EXERCISE SET:
(a) Using the passage about the Swahili art exhibition, explain what the text gives as the reason the exhibition was considered significant.
(b) Return a portion of the passage about the Swahili art exhibition word for word. Begin at the words "Chancellor Jones and" and stop after the words "museum’s East Gallery.".
(c) Write the next part of the passage about the Swahili art exhibition, picking up where it stops.

DOCUMENT SEGMENT:
Chancellor Jones and Director Harleman acknowledged the significance of the exhibition, which includes many works of art from Kenya and Oman that are being exhibited in the United States for the first time. World on the Horizon will be on view at Krannert Art Museum through March 24, 2018, in the museum’s East Gallery.

“We hope this exhibition of Swahili art will begin an era of partnership between Kenya and the United States,” Ambassador Githae said. “As the exhibition travels to other museums, we invite all to get to know and understand this art and culture.” There are more than 30 works of art from the National Museums of Kenya in the exhibition.

The exhibition “reflects years of research and tremendous cooperation among institutions, including the National Museums of Kenya and dozens of other museums and private collectors who have lent their work to this endeavor,” said Allyson Purpura, senior curator and curator of Global African Art at KAM. She and Prita Meier, assistant professor of Art History at New York University, co-curated the exhibition.

RECORDS SUPPLIED:
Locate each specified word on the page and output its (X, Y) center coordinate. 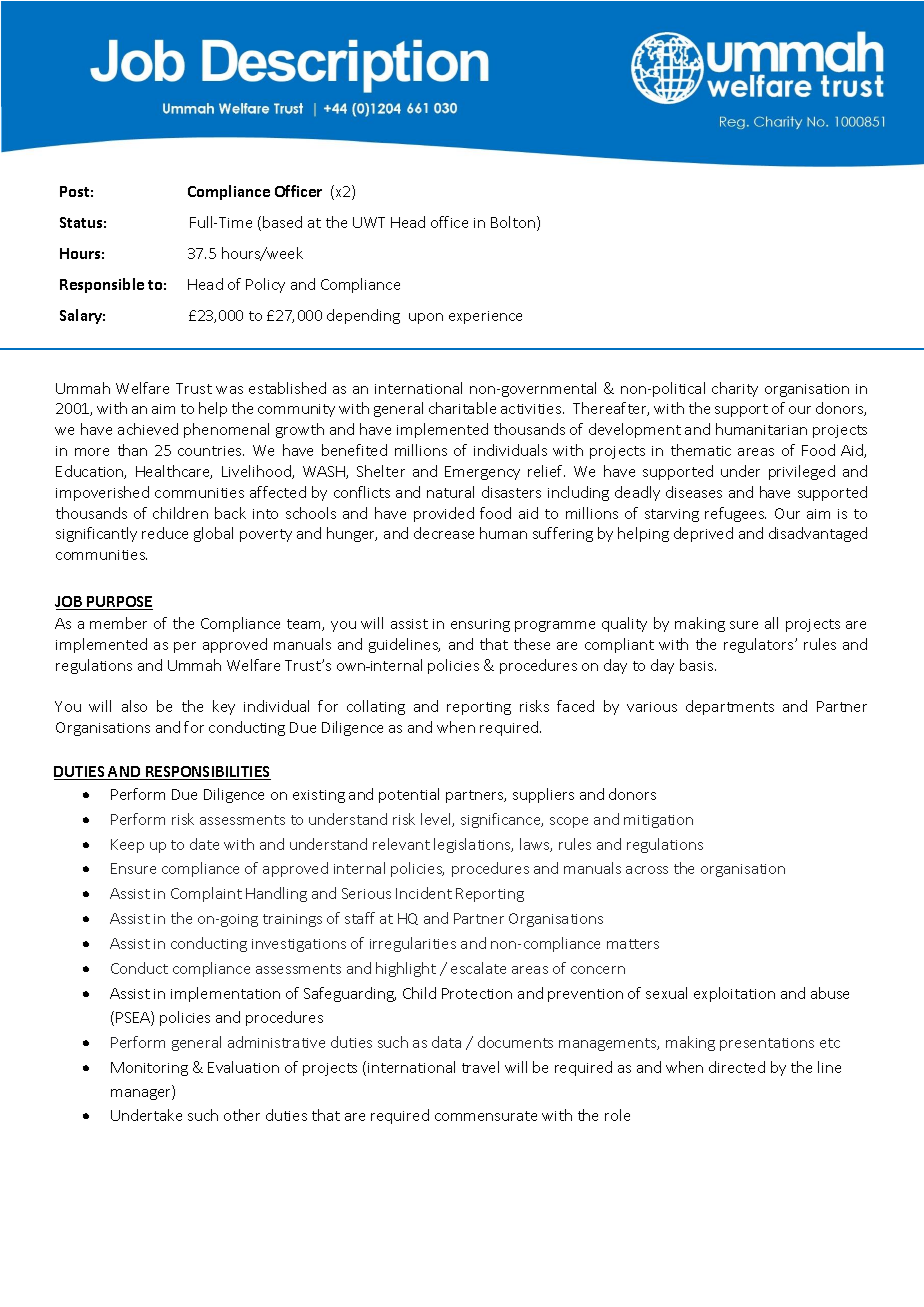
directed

--

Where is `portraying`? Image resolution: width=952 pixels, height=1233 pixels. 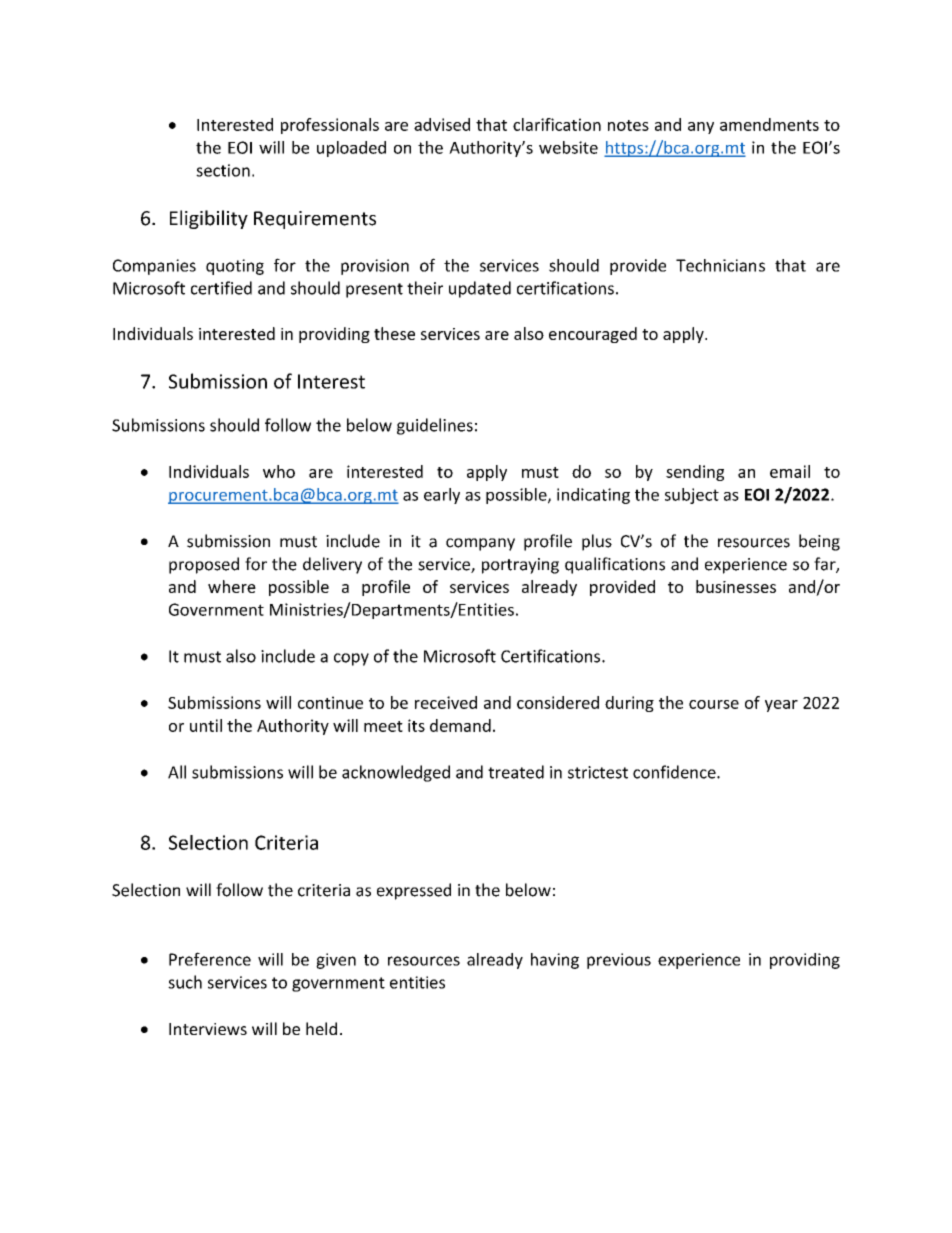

RESPONSES TO THE EXERCISE:
(a) The exhibition was considered significant because it includes many works of art from Kenya and Oman that are being shown in the United States for the first time.

(b)
Chancellor Jones and Director Harleman acknowledged the significance of the exhibition, which includes many works of art from Kenya and Oman that are being exhibited in the United States for the first time. World on the Horizon will be on view at Krannert Art Museum through March 24, 2018, in the museum’s East Gallery.

(c)
World on the Horizon opens first at KAM, and will later travel to the Smithsonian National Museum of African Art in Washington, D.C., and to Fowler Museum at UCLA. It enriches understanding about this region of the world — the Swahili coast of Africa — by emphasizing its global connections, deepening discourse, and advancing knowledge in important ways, Purpura said.

“It asks visitors to ponder how artistic practice and human creativity can lead people to remap their relationship to seemingly distant places and societies,” Purpura continued. “It will encourage visitors to make connections between artworks and to question their own expectations of what African, Asian, Islamic, or Western culture looks like.”

The curators also thanked Associate Director of the National Museums of Kenya Coast Province Athman Hussein and Archeologist Mohammad Mchulla for their presence and support of the exhibition.